Allendorf zündet den turbo: wetzlar stemmt sich mit dreierpack gegen den abstieg

Michael Allendorf trat vor fünf Wochen in eine vermeintliche Ruine ein – und fand eine Handball-Werkstatt mit laufendem Motor. Die HSG Wetzlar kratzt am Tabellenende, doch der neue sportliche Geschäftsführer schreitet durch die Halle wie ein Mann, der das Spiel schon gesehen hat.

»Die Situation ist prekär, die Stimmung top«, sagt er und klingt dabei nicht wie ein Manager, sondern wie ein Kapitan, der sein Schiff durch die Flaute manövriert. Nach dem 30:27 in Minden hat er Recht. Rückstand mit fünf Toren, dann doch noch Sieg – das ist kein Zufall, sondern ein Statement.

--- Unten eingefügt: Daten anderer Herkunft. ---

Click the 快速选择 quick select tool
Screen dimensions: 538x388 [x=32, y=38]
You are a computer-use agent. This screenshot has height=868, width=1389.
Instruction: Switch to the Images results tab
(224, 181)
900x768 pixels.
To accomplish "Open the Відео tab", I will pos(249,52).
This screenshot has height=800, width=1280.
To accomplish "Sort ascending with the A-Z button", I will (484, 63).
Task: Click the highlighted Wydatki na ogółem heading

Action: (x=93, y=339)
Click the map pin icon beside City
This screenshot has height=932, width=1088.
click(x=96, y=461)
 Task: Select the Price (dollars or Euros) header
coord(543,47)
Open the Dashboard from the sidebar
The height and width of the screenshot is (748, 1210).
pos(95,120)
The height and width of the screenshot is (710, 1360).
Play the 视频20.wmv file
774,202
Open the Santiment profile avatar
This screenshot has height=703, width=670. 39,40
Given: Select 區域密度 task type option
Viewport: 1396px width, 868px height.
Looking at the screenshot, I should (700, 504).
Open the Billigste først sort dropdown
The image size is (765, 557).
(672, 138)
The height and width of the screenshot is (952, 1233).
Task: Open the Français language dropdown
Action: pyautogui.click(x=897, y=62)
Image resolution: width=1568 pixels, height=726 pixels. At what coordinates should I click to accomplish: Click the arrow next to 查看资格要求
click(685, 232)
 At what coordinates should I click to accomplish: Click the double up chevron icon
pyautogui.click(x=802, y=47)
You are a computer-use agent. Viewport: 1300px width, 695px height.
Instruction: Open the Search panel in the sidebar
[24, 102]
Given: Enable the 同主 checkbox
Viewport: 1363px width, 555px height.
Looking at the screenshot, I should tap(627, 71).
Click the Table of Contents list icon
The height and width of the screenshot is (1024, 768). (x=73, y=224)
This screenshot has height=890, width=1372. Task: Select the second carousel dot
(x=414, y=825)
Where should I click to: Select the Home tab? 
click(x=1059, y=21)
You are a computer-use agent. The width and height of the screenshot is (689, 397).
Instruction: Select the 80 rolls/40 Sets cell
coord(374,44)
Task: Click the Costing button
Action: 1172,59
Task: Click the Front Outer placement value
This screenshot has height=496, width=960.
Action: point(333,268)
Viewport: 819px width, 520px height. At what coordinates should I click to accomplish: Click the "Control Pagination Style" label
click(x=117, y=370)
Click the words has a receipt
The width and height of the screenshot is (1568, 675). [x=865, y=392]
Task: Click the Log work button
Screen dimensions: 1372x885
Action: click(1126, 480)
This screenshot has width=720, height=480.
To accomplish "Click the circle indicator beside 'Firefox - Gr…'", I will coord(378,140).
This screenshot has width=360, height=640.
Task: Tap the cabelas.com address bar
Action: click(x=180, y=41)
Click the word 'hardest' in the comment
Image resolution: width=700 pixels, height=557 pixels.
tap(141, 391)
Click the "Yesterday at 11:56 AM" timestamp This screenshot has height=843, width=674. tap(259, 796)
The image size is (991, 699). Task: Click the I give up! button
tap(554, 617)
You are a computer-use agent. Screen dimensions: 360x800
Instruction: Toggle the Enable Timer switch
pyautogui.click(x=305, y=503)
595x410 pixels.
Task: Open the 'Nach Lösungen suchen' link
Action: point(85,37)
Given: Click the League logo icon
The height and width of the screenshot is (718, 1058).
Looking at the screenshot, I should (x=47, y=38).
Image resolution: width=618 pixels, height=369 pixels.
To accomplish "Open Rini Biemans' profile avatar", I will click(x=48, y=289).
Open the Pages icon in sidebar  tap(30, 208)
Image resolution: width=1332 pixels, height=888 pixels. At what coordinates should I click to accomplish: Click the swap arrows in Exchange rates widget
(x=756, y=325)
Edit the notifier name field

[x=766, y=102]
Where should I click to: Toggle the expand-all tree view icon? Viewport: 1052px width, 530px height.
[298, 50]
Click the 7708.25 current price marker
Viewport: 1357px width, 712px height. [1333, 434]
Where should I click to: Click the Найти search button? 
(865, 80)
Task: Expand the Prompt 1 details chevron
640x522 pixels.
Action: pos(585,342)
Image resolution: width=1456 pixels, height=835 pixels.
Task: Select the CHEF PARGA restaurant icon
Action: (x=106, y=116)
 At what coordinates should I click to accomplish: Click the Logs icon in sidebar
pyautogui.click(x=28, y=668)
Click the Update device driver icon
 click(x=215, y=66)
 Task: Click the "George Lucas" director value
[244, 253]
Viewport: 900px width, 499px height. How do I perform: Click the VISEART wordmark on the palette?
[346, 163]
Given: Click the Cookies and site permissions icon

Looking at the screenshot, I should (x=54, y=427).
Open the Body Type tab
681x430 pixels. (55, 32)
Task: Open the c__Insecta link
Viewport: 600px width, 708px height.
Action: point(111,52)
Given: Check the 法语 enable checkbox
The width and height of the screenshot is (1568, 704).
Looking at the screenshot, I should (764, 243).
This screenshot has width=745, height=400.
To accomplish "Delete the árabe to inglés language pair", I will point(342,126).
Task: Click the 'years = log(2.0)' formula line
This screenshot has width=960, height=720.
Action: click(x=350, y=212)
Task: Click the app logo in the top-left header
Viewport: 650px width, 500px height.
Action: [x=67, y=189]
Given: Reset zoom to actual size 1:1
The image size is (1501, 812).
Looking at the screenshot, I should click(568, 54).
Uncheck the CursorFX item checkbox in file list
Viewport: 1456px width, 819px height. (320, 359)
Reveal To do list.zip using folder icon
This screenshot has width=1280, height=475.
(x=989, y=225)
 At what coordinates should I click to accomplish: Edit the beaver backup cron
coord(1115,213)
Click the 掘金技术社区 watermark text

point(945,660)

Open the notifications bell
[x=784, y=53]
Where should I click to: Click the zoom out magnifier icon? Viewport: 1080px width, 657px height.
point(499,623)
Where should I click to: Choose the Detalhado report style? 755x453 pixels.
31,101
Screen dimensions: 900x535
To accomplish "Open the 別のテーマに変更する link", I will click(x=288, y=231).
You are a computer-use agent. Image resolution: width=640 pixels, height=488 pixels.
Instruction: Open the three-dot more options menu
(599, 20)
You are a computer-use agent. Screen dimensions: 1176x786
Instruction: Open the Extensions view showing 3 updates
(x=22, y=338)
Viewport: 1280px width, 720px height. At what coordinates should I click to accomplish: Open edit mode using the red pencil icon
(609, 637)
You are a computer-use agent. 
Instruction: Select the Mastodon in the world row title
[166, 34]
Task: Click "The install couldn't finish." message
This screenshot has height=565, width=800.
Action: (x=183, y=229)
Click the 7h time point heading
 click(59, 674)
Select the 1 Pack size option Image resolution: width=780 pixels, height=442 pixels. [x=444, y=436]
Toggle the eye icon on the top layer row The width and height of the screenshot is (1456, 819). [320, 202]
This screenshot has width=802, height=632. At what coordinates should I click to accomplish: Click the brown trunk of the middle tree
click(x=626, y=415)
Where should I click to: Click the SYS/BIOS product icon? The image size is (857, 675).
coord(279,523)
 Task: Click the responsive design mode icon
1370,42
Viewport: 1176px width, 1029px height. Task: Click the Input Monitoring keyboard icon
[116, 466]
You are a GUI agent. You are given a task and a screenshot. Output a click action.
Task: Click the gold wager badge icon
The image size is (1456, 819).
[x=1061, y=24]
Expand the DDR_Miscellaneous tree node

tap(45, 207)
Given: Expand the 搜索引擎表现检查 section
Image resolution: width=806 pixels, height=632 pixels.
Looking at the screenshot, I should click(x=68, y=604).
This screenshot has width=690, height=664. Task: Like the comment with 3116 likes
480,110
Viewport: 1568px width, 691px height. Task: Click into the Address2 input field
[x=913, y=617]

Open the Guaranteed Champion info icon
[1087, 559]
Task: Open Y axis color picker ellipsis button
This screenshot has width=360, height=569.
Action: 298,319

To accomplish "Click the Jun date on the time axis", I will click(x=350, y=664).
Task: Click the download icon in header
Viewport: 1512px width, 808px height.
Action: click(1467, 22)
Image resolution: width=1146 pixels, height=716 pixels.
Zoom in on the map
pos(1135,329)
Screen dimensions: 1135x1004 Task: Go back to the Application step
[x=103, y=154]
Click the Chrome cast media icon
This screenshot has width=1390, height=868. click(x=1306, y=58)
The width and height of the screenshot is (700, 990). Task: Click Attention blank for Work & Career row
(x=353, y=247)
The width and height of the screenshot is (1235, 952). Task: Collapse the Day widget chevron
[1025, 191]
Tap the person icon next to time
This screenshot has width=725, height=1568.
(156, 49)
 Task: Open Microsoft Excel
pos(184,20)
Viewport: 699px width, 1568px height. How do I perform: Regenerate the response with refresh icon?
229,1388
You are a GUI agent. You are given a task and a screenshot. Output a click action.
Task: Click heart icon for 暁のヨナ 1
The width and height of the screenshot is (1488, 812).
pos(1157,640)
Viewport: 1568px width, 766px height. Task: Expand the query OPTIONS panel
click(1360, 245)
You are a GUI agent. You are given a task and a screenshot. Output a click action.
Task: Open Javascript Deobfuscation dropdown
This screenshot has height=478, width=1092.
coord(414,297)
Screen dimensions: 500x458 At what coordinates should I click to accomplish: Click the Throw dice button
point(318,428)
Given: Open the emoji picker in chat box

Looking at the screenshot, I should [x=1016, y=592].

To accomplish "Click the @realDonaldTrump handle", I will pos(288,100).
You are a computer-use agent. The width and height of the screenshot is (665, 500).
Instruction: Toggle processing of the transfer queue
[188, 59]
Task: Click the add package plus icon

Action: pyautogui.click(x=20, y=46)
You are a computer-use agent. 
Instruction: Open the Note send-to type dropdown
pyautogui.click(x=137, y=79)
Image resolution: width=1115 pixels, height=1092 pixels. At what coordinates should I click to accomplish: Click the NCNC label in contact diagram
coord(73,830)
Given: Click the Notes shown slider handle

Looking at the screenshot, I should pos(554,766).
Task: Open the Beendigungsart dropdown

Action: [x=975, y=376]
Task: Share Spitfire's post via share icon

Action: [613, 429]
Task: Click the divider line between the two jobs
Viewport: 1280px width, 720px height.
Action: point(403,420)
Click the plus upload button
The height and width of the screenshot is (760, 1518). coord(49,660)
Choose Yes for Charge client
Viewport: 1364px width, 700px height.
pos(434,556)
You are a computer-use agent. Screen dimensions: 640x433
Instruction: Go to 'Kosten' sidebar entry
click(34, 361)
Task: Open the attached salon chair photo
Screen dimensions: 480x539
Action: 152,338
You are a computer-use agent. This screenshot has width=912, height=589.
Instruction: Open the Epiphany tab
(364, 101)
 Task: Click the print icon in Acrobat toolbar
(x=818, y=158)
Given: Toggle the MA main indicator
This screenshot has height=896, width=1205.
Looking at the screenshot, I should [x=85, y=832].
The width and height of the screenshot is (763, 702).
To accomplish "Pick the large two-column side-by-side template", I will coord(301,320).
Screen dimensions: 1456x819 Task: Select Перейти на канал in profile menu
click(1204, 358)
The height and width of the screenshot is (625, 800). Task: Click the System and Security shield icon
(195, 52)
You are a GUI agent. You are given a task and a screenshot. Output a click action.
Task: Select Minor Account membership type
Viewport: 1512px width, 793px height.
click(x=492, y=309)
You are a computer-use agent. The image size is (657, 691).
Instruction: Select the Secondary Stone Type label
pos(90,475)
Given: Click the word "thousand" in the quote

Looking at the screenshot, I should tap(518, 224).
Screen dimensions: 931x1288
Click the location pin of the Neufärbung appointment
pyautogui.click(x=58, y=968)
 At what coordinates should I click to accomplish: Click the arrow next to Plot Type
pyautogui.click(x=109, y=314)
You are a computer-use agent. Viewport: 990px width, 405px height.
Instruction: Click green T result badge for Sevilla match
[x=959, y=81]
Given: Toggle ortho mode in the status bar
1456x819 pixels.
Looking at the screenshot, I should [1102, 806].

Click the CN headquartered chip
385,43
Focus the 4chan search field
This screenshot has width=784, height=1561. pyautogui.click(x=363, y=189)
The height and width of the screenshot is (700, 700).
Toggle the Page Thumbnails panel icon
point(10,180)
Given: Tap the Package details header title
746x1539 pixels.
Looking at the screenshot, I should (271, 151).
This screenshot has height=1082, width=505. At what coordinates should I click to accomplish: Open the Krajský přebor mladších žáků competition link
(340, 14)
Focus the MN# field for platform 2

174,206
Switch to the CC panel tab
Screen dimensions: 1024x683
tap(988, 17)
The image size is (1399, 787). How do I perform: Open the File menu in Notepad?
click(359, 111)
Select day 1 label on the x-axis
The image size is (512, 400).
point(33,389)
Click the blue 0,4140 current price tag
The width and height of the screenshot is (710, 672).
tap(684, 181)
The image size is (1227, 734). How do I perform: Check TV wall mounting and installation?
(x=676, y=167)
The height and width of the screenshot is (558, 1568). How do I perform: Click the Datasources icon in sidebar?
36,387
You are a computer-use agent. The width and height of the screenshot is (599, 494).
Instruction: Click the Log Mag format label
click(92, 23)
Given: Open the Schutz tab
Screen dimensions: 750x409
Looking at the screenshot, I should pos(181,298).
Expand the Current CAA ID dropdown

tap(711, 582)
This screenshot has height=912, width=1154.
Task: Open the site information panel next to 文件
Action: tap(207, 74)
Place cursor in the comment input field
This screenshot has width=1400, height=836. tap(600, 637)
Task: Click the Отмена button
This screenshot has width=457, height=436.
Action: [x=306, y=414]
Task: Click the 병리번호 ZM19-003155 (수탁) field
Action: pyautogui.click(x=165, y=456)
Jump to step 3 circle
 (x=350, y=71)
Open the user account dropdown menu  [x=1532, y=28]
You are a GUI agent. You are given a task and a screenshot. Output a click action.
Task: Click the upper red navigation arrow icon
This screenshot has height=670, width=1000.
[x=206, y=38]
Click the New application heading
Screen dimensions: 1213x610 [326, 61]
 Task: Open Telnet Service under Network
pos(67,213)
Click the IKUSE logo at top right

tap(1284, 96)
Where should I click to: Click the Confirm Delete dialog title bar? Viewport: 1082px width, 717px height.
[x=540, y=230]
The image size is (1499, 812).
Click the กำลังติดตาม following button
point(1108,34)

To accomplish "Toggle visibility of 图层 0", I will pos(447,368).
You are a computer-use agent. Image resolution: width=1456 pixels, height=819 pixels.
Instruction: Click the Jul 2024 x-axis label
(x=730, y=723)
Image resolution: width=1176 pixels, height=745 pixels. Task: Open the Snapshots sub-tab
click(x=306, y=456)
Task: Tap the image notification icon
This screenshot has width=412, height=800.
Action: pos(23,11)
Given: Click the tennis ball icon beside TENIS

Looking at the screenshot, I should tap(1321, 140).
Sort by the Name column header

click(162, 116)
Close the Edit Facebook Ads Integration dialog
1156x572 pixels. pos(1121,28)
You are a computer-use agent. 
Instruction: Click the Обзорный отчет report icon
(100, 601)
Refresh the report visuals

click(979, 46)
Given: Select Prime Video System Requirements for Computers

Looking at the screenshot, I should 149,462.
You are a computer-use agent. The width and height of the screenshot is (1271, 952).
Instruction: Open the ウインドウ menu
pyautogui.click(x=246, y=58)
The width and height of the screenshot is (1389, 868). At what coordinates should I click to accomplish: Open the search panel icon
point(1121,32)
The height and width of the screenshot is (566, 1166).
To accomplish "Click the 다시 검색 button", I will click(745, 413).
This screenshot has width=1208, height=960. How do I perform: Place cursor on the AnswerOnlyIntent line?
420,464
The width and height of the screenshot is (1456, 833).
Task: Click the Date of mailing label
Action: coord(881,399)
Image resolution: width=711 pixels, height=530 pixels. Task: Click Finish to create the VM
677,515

Zweigleisig, aber nicht zerrissen

Allendorf arbeitet parallel an Plan A und Plan B, 1. Liga und 2. Liga. Keine Schizophrenie, sondern Profilack. »Wir sind ein etablierter Erstligist«, betont er und meint damit, dass die Struktur stimmt, selbst wenn die Punkte fehlen. Die Personalplanung für 2025/26 läuft, Verträge werden verlängert, Scoutings gesichtet. Wer so früh an morgen denkt, glaubt eben heute noch an sich.

Die Zahlen erzählen eine andere Sprache: zehn Punkte, Platz 17, neun Spiele Restprogramm. Doch dahinter lauert der Bergische HC und GWD Minden mit je 12:38 Punkten. Ein Sieg, und die Lücke schrumpft auf zwei Zähler. Der Abstiegskampf ist ein Mikroskop-Duell.

Einzelgespräche statt rundumschlag

Einzelgespräche statt rundumschlag

Allendorf hat kein Team-Meeting abgehalten, sondern 20 Einzelgespräche geführt. »Ich wollte wissen, was sie beschäftigt, nicht nur wie sie werfen«, sagt er. Das klingt nach Psychologie, ist aber Taktik. Wer sich gehort fühlt, rennt mehr. Die Rückkehr nach Minden war Beweis: 14:19 zur Pause, 30:27 am Ende – mehr Herz als Handball-Lehrbuch.

Die nächsten Wochen sind ein Minenfeld: bei den Rhein-Neckar Löwen, dann Stuttgart vor Ostern, danach der Bergische HC. Drei Endspiele im April. Allendorf lacht nicht, aber er grinst: »Der Druck ist da, wir tragen ihn wie ein Trikot.«

Am Saisonende will er mindestens Rang 16 erreichen. Kein Traumziel, sondern ein Notausgang. Die HSG besitzt die Lizenz, die Halle, den Nachwuchs. Was sie braucht, sind 18 Punkte aus neun Spielen. Die Rechnung ist simpel, der Weg steinig.

Allendorf ist 39, spricht schnell, denkt schneller. Er weiß, dass Sport kein Baukasten ist. Aber er hat schon die ersten Mosaiksteine gesetzt. Wenn sie halten, steht Wetzlar nächste Saison noch in der 1. Liga. Wenn nicht, hat er trotzdem eine Mannschaft gebaut, die weiß, wie man aus fünf Toren Rückstand zurückkommt. Das ist kein Trost – das ist DNA.